ChIP assays were performed as previously described in Lubin et al. (2008). Chromatin was sheared using a Branson Sonifier 250 at 1.5 power and constant duty cycle. Lysates were centrifuged to pellet debris and then diluted 1:10 in ChIP dilution buffer (16.7 mM Tris, pH 8.1, 0.01% SDS, 1.1% Triton X-100, 167 mM NaCl, 1.2 mM EDTA). Extracts were precleared for 45 min with a 50% suspension of salmon sperm-saturated protein A. Immunoprecipitations were carried out at 4°C overnight with primary antibodies (anti-acetyl H3, -acetyl H4, -phosphoacetyl H3) or No antibody (control). Immune complexes were collected with protein A and sequentially washed with low salt buffer (20 mM Tris, pH 8.0, 0.1% SDS, 1% Triton X-100, 2 mM EDTA, 150 mM NaCl), high salt buffer (20 mM Tris, pH 8.1, 0.1% SDS, 1% Triton X-100, 500 mM NaCl, 1 mM EDTA), LiCl immune complex buffer (0.25 M LiCl, 10 mM Tris, pH 8.1, 1% deoxycholic acid, 1% IGEPAL-CA630, 500 mM NaCl, 2 mM EDTA), and TE buffer. Immune complexes were extracted in 1× TE containing 1% SDS, and protein-DNA cross-links were reverted by heating at 65°C overnight. After proteinase K digestion (100 μg, 2 h at 37°C), DNA was extracted by phenol/chloroform/isoamyl alcohol and then ethanol precipitated. Immunoprecipitated DNA was preamplified using the thermocycler at 95°C for 10 min, 20 repeats of 95°C for 15 sec and 60°C for 1 min, and hold at 4°C. All DNA samples were subjected to quantitative real-time PCR using primers specific to the rat G9a PW sites. G9a PW 1 (forward: CGGCTCAGAACCAGAAAGAC, reverse: TCCAGAACTGGGGTTGTAGG) G9a PW 2 (forward: TCCTTTAAGGCGTCTTCTCG, reverse: CTCTCCCCCTCCCCTTCC) G9a PW 3 (forward: GCTTTATGCTTGTGGGTGGT, reverse: CAGCAATGAGAGCAGTTGGA) G9a PW 4 (forward: TTGGTGGCACACGACTTTAG, reverse: CCGCAAACATGTCCTCTTCT) G9a PW 5 (forward: TGAATGTCAACATCGGCAGT, reverse: TGGGGAATTTAGCTCAGTGG) G9a PW 6 (forward: GTCCCCAGGCACATCTTTTA, reverse: AAACCCACAGGTCTCTGACG) G9a PW 7 (forward: CAGACACAACACTCGCACCT, reverse: CCCTGTCTCGAGAACACACA). The cumulative fluorescence for each amplicon was normalized to input amplification.

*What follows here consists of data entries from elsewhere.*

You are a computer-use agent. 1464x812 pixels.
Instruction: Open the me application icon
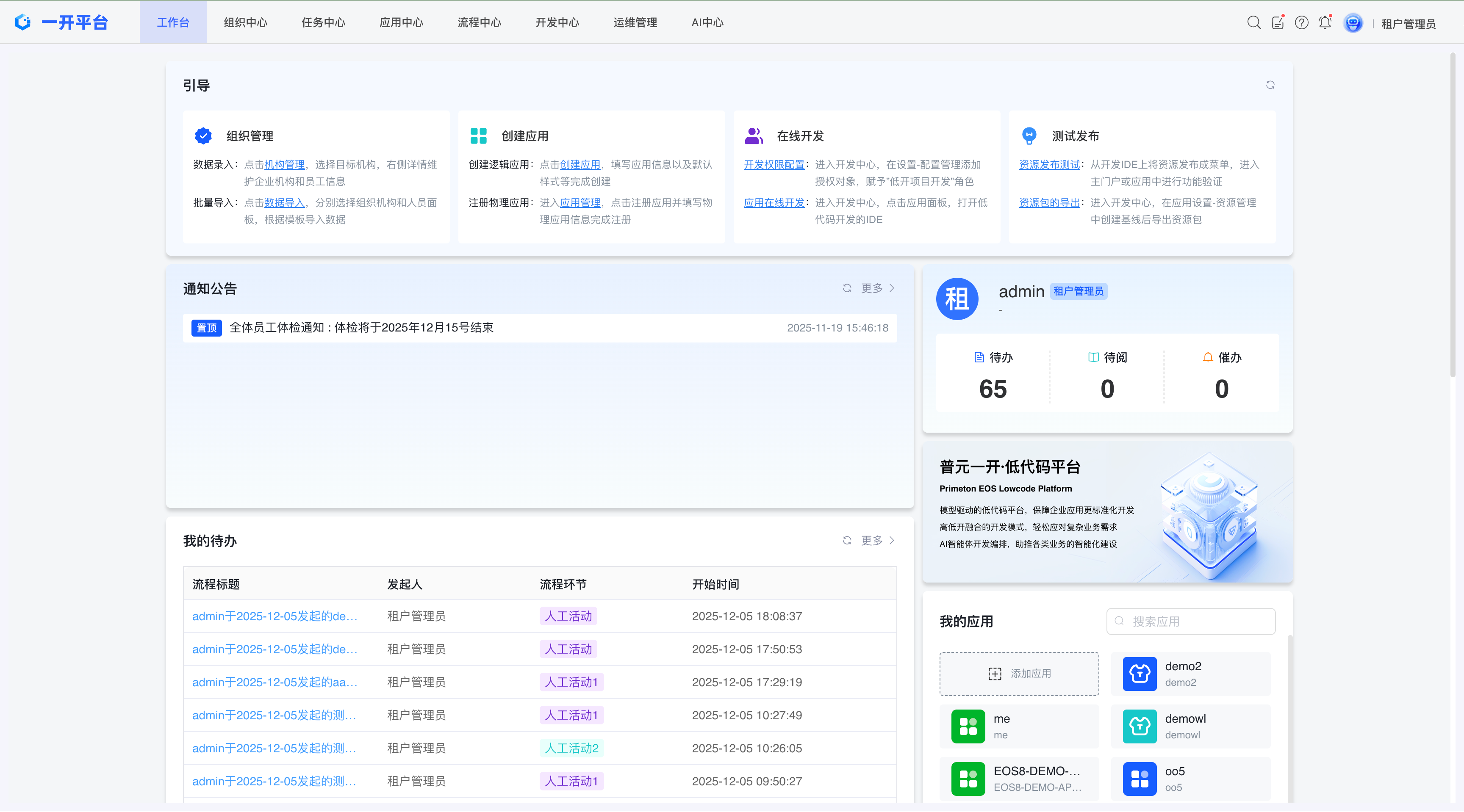tap(968, 726)
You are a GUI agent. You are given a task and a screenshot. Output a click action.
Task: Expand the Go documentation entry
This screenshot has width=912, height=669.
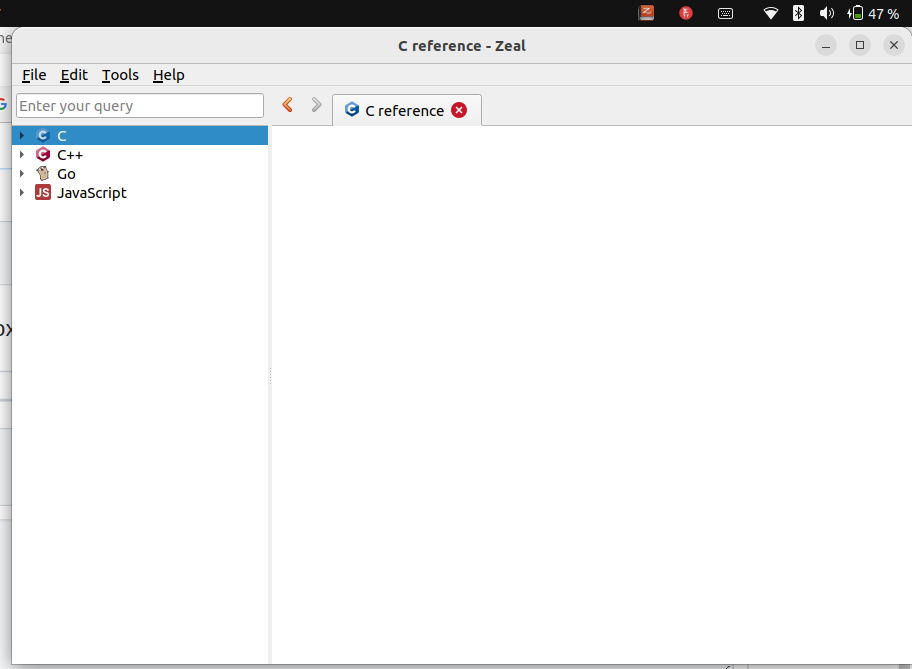22,173
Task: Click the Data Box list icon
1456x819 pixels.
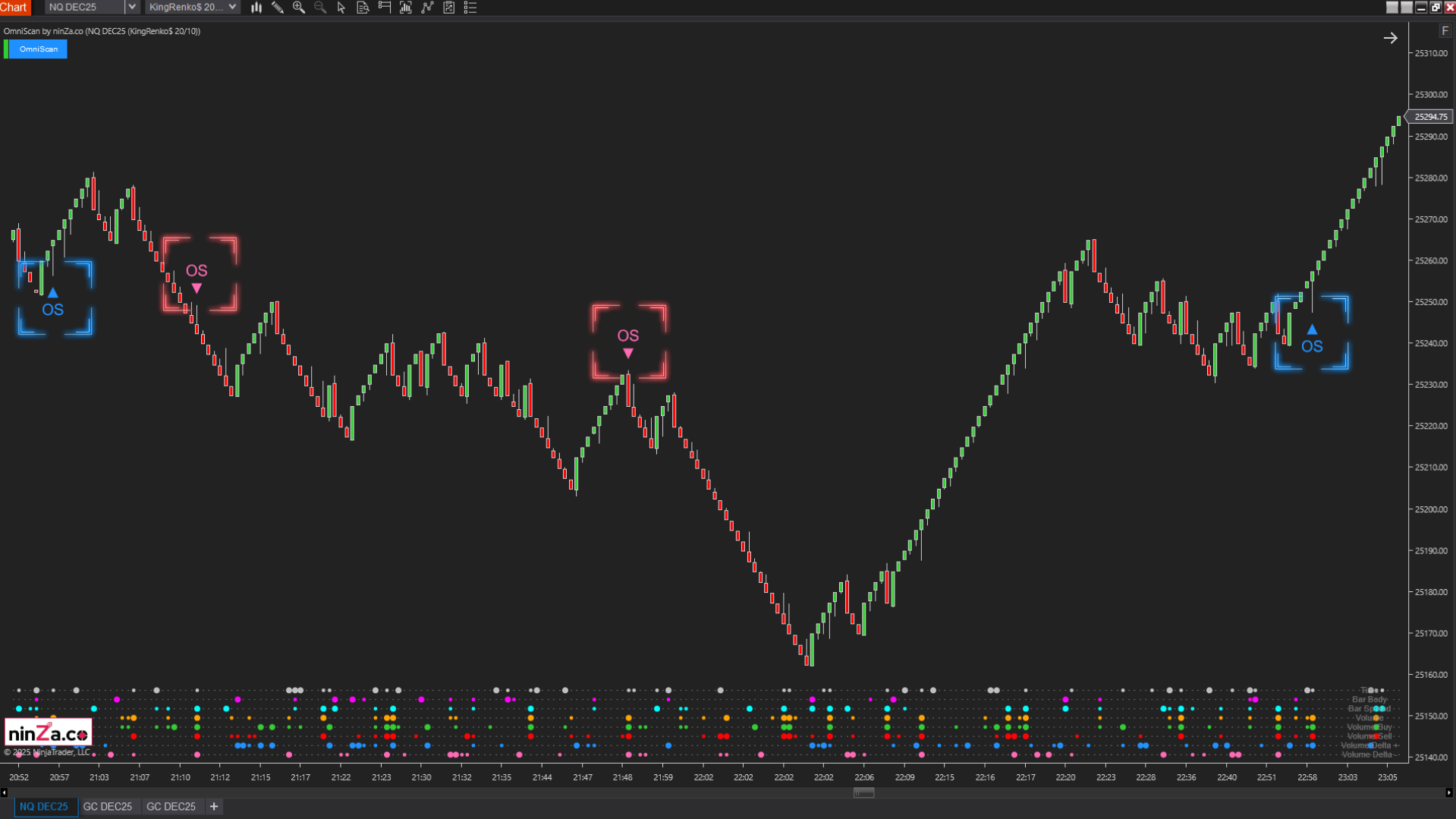Action: pyautogui.click(x=470, y=8)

Transcription factor analysis

Briefly, upstream promoter sequence information for the G9a was obtained using the DBTSS website http://dbtss.hgc.jp/. To identify putative transcription factor binding sites, 5000 bp of the upstream sequence were examined using the transcription factor search, http://www.cbrc.jp/research/db/TFSEARCH.html, and the JASPAR database, http://jaspar.genereg.net/cgi-bin/jaspar_db.pl?rm=browse&db=core&tax_group=vertebrates.

Statistical analysis

Comparison between groups for western blotting results was done using one-way ANOVA with Tukey's post hoc test or Student's t-test. All ChIP analyses were done using the nonparametric Kruskal–Wallis ANOVA and Dunn's post hoc test. Behavioral characterization of the saline versus drug infused animal was done using Student t-test.